American work has indeed undergone a fundamental shift in the past century. Where workers once made things, the bulk of them now serve people instead. The increase in service jobs involves not just the type of work people do at restaurants or clothing stores; service-sector employees include administrators, consultants, accountants and call-center representatives. Between 1910 and 2000 in the United States, the share of people in professional, managerial, clerical, sales and service jobs grew from one-quarter to three-quarters of total employment, Graeber says.

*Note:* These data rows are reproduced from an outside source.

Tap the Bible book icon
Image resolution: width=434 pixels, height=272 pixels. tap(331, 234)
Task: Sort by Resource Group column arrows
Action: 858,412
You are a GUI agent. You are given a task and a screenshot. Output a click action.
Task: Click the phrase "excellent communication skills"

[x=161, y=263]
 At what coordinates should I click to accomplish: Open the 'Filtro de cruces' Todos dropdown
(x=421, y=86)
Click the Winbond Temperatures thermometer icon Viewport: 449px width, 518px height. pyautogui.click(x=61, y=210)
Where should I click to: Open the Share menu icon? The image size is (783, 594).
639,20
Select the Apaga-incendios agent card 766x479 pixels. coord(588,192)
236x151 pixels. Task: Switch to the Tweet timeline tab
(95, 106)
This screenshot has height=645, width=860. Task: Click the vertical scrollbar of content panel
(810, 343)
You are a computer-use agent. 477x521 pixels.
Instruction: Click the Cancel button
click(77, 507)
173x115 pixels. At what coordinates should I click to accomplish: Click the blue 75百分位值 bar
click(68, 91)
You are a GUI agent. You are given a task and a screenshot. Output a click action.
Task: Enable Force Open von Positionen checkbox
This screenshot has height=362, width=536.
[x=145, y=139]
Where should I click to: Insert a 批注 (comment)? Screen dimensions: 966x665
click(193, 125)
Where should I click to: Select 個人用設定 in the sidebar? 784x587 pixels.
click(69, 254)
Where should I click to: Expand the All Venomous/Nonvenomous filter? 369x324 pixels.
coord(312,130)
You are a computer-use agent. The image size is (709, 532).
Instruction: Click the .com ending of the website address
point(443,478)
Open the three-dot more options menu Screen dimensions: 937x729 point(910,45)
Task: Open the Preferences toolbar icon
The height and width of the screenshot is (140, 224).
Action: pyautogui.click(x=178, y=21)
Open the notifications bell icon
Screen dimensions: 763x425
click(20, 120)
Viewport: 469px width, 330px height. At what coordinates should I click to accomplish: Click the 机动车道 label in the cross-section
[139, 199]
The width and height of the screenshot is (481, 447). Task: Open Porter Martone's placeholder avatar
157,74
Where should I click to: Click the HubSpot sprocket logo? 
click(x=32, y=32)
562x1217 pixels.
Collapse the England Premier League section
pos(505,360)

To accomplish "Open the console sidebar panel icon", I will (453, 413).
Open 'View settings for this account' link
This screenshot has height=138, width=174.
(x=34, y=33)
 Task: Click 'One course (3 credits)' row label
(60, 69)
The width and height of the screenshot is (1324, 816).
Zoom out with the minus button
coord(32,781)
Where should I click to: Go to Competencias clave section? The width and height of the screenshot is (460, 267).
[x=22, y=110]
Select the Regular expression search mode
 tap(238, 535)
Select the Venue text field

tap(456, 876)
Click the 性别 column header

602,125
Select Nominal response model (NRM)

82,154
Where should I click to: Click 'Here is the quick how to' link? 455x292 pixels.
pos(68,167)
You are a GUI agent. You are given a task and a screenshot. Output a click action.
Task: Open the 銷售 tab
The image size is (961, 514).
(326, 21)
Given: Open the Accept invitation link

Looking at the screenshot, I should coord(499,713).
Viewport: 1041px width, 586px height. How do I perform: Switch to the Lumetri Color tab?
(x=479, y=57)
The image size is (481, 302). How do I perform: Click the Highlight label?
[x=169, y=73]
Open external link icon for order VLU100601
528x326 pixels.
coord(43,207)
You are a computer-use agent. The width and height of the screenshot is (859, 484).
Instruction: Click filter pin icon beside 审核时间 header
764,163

Graeber does not claim to know which jobs are useless and which are not; instead he asks workers to weigh in on that themselves. After his essay was published, he solicited comments from people who felt that their jobs were meaningless, and the book draws on several hundred testimonies from people who responded on Twitter to his calls for examples of useless jobs. He uses these responses to understand what types of pointless jobs exist. There are the “flunkies,” who are hired to make other people feel important, like the publishing-company receptionist whose responsibilities were limited to filling the mint jar and answering the phone a few times a day; the “goons,” who aggressively sell people things they don’t need or want, like the call-center employees who pitch expensive credit reports to people who could get them free; and the “duct tapers,” who exist only because of a “glitch” in an organisation, like the woman who had to proofread research reports written by a statistician who was a terrible writer. Graeber asserts that as much as 40 per cent of the work force in rich countries may be stuck in these pointless jobs, though his only proof comes from a 2015 YouGov poll that asked Britons if their job made a “meaningful contribution” to the world — 37 per cent said it did not.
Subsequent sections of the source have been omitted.